---------- RECORDS SHOWN ----------

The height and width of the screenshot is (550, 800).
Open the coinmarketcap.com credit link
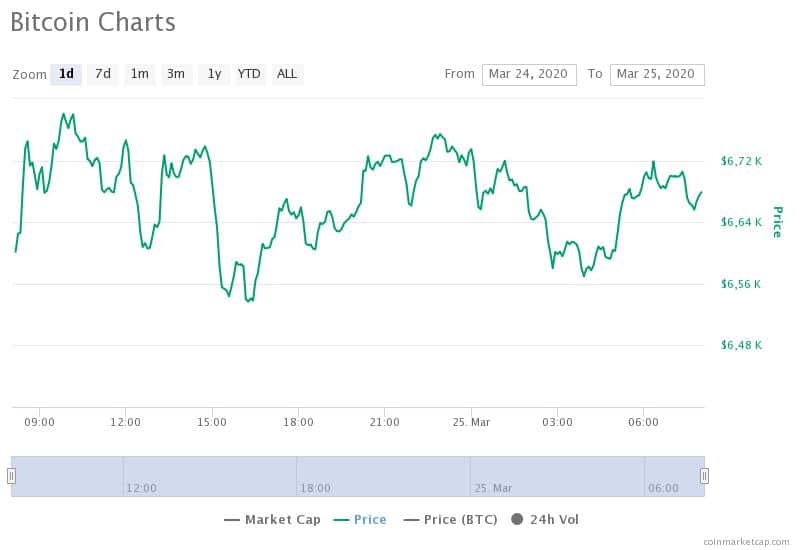click(746, 542)
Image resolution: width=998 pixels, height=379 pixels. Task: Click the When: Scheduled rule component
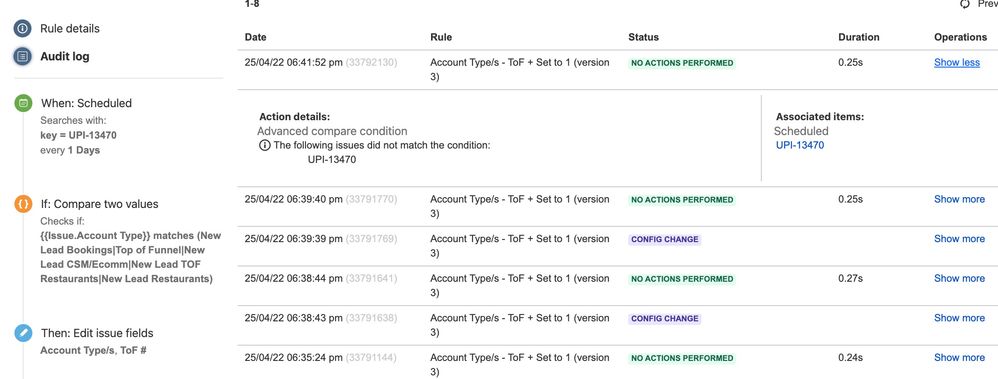87,103
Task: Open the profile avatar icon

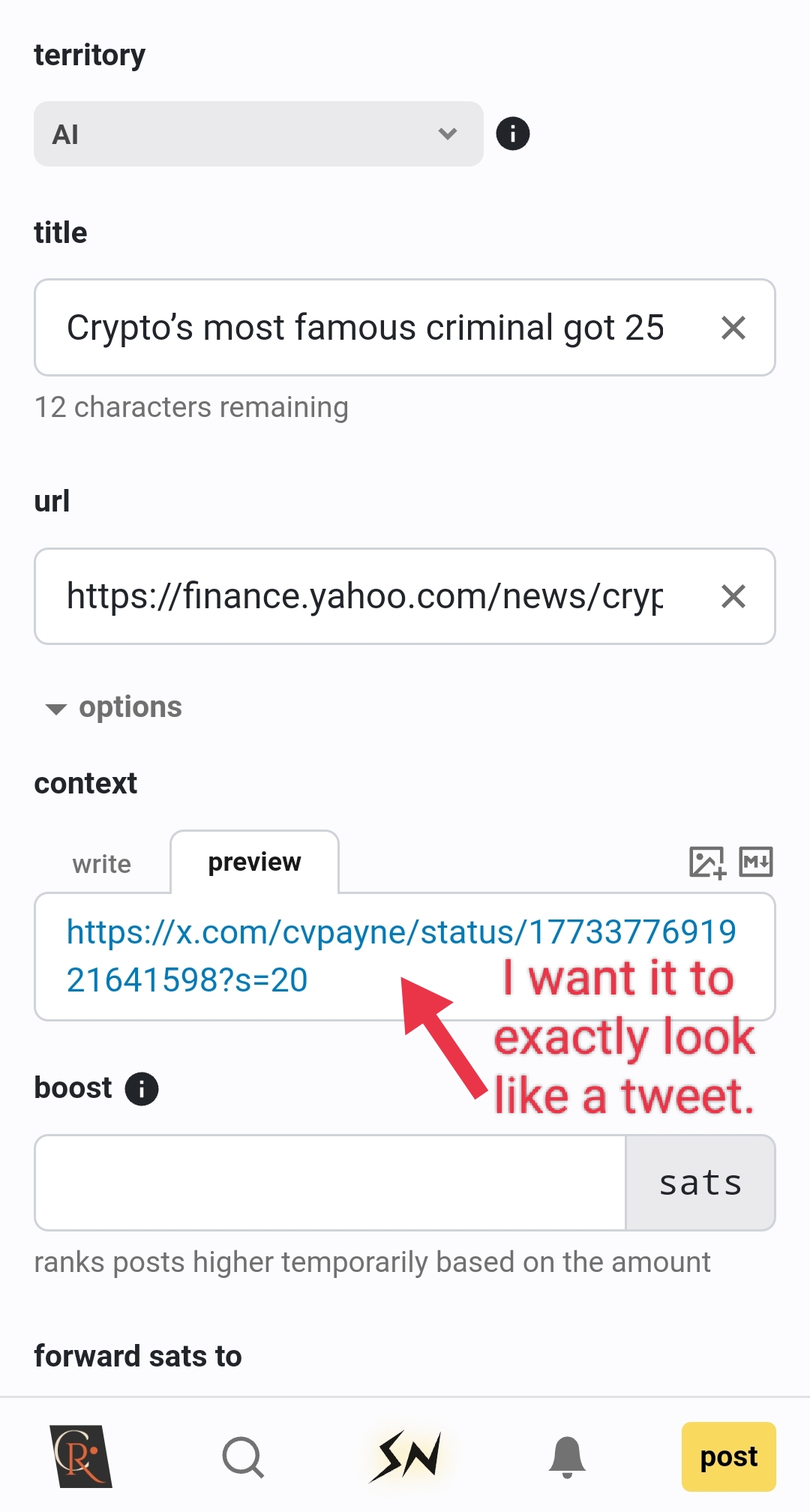Action: click(x=81, y=1456)
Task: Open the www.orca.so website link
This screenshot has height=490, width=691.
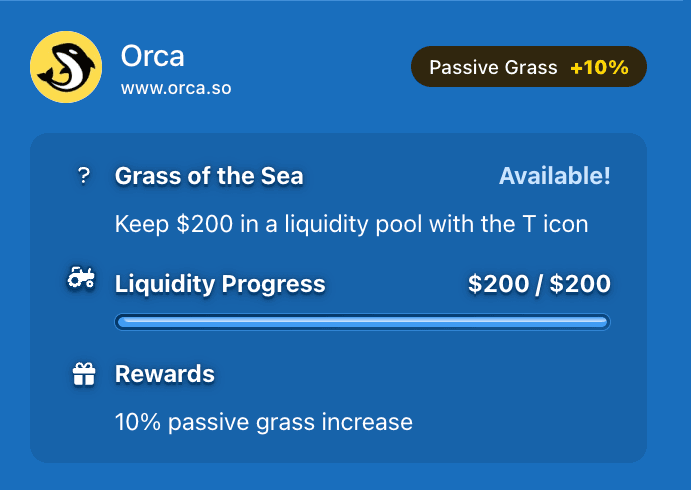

----------

» TASK PROMPT
Take the line that holds "Image resolution: width=998" as the start and the last line of the data as the end. Copy only those lines exactly, both ends included, except the pictures.

» ANSWER TO THE PROBLEM
Image resolution: width=998 pixels, height=379 pixels. Task: Click the When: Scheduled rule component
87,103
Task: Open the profile avatar icon

Action: click(x=81, y=1456)
Task: Open the www.orca.so website link
This screenshot has height=490, width=691.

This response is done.